Gather every line below that contains the word "width", copying each one in full. Letter case matters.

======== Material to process ========

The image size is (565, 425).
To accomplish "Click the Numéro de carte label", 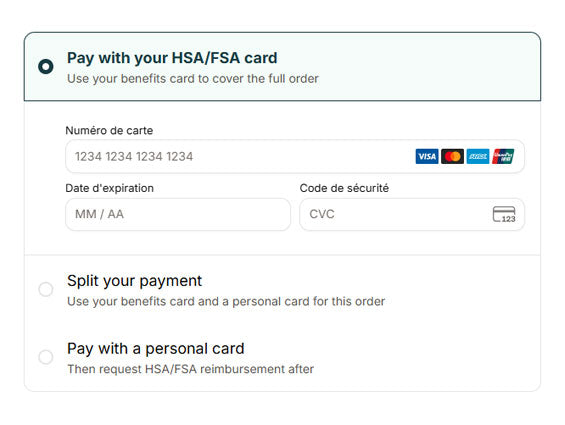I will pyautogui.click(x=109, y=130).
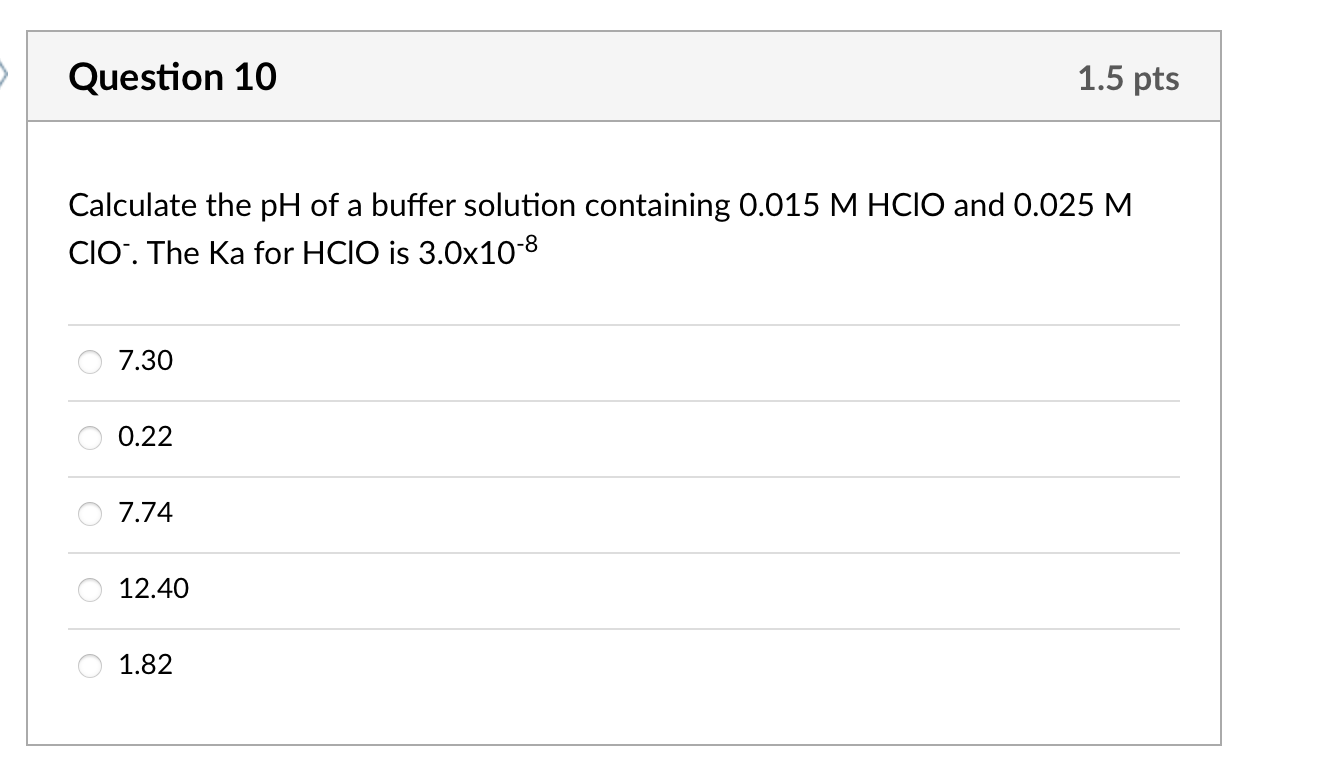Choose 1.82 by clicking its answer label
Image resolution: width=1338 pixels, height=772 pixels.
(x=145, y=664)
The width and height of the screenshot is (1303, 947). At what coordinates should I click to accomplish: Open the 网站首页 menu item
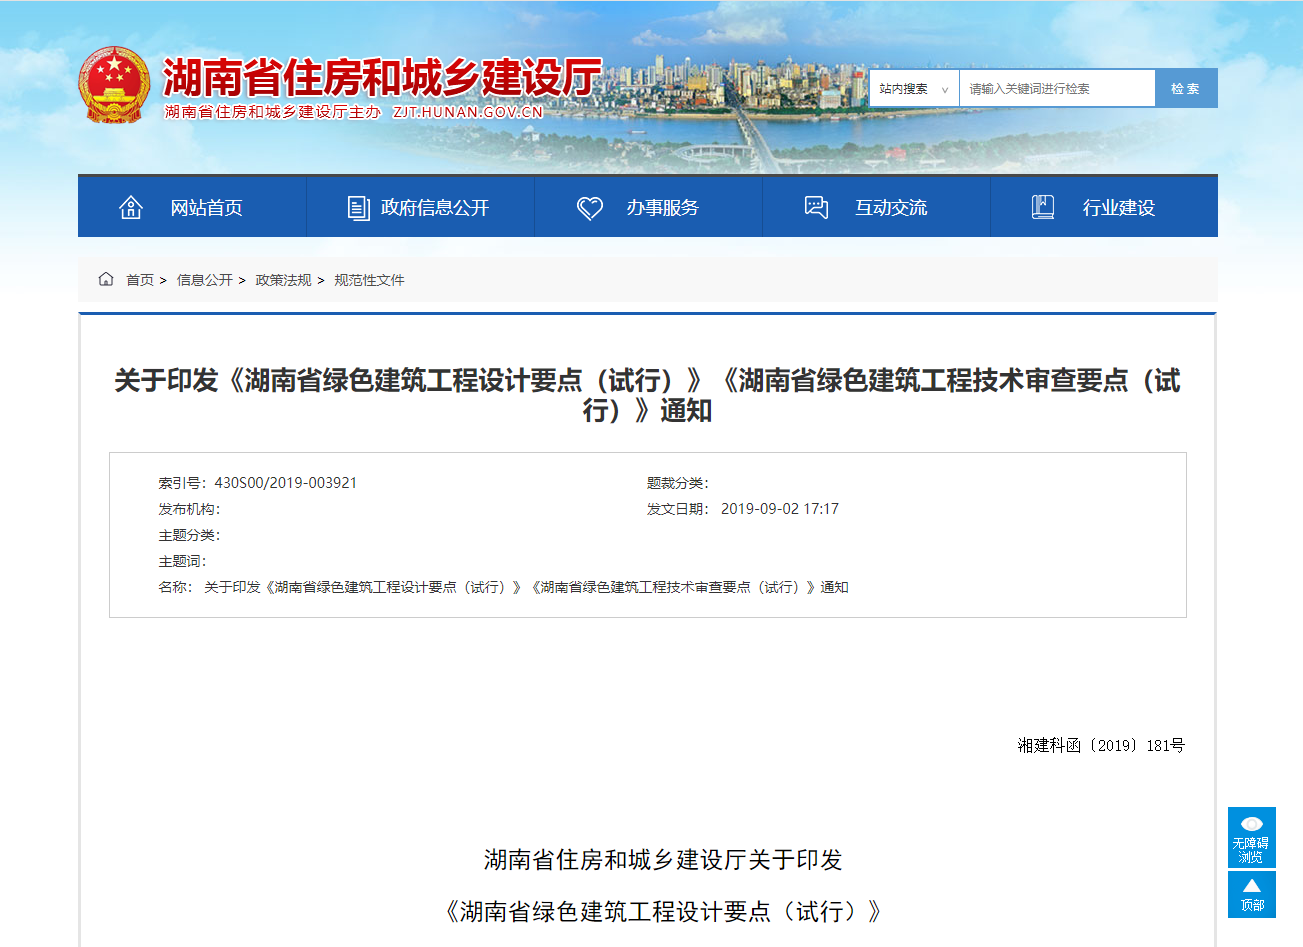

========

Correct output
Image resolution: width=1338 pixels, height=772 pixels.
The width and height of the screenshot is (1303, 947). At what coordinates should I click to accomplish: Open the 网站首页 menu item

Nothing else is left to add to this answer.